Michael Schudson is an expert in the fields of journalism, sociology and public culture. He is the author of "Discovering the News, The Good Citizen," and the recent "Why Democracies Need an Unlovable Press," in addition to several other books about the history and sociology of the American news media, advertising, popular culture, Watergate and cultural memory. He is widely published in the media and in academic journals, and has received many honors, including Guggenheim and MacArthur fellowships.
Alisa Solomon came to Columbia from Baruch College-CUNY and the CUNY Graduate Canter, where she taught in the English, journalism and theater programs. She contributes to The Nation, The Forward, The New York Times, and other publications and to WNYC radio and the WBAI radio program "Beyond the Pale." She was on the staff at the Village Voice for 21 years, covering theater and cultural issues, and winning awards for her reporting on reproductive rights, electoral politics, women's sports and immigration policy. Her book, "Re-Dressing the Canon: Essays on Theater and Gender," won the George Jean Nathan Award for Dramatic Criticism.
James B. Stewart is the Bloomberg Professor of Business Journalism. He writes "Common Sense," a column in SmartMoney and on SmartMoney.com, which also appears in The Wall Street Journal. Stewart contributes regularly to The New Yorker and was formerly Page One Editor of The Wall Street Journal. In 1988, he won the Pulitzer Prize for Explanatory Journalism for his articles in the Journal about the 1987 upheaval in the stock market. He is author of eight books, including the recent national best-seller, "DisneyWar," an account of Michael Eisner's tumultuous reign at Disney; "Den of Thieves" about Wall Street in the 1980s; "Blind Eye," an investigation of the medical profession; and "Blood Sport" on the Clinton White House.

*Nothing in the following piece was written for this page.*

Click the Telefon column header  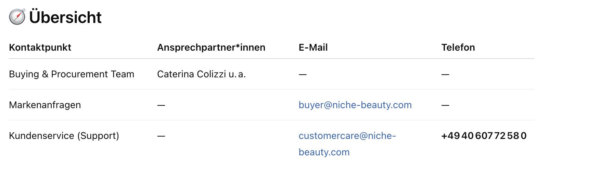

Alexander Stille, the San Paolo Professor of International Journalism, is a contributor to The New York Times, La Repubblica, The New Yorker, The New York Review of Books, The New York Times Magazine, The Atlantic Monthly and The New Republic. He is the author of four books: "The Sack of Rome: How a Beautiful European Country with a Fabled History and a Storied Culture Was Taken Over by a Man Named Silvio Berlusconi"; "The Future of the Past"; "Excellent Cadavers: The Mafia and the Death of the First Italian Republic"; and "Benevolence and Betrayal: Five Italian Jewish Families Under Fascism." He was awarded a Guggenheim Foundation Fellowship in 2008.
Jonathan Weiner spent 20 years as an independent writer. His books include "The Beak of the Finch," winner of the 1995 the Pulitzer Prize for General Non-Fiction; "Time, Love, Memory," winner of the National Book Critics Circle Award for General Nonfiction; and "His Brother's Keeper." Weiner has written for The New Yorker, The New York Times Magazine, The New Republic, and many other newspapers and magazines. He served as Rockefeller University’s first Writer in Residence in 2000 and 2001, and was awarded a Guggenheim Foundation Fellowship in 2008.
Tali Woodward is the director of the Master of Arts program, and a freelance writer and editor. For many years, she worked for The San Francisco Bay Guardian, where she wrote investigative pieces about health care and politics and won awards for long-form writing. She has also written for magazines including Newsweek, New York, Sierra and National Geographic. Woodward earned a B.A. from the University of California, Berkeley and a M.A. in science journalism from the Columbia University Graduate School of Journalism.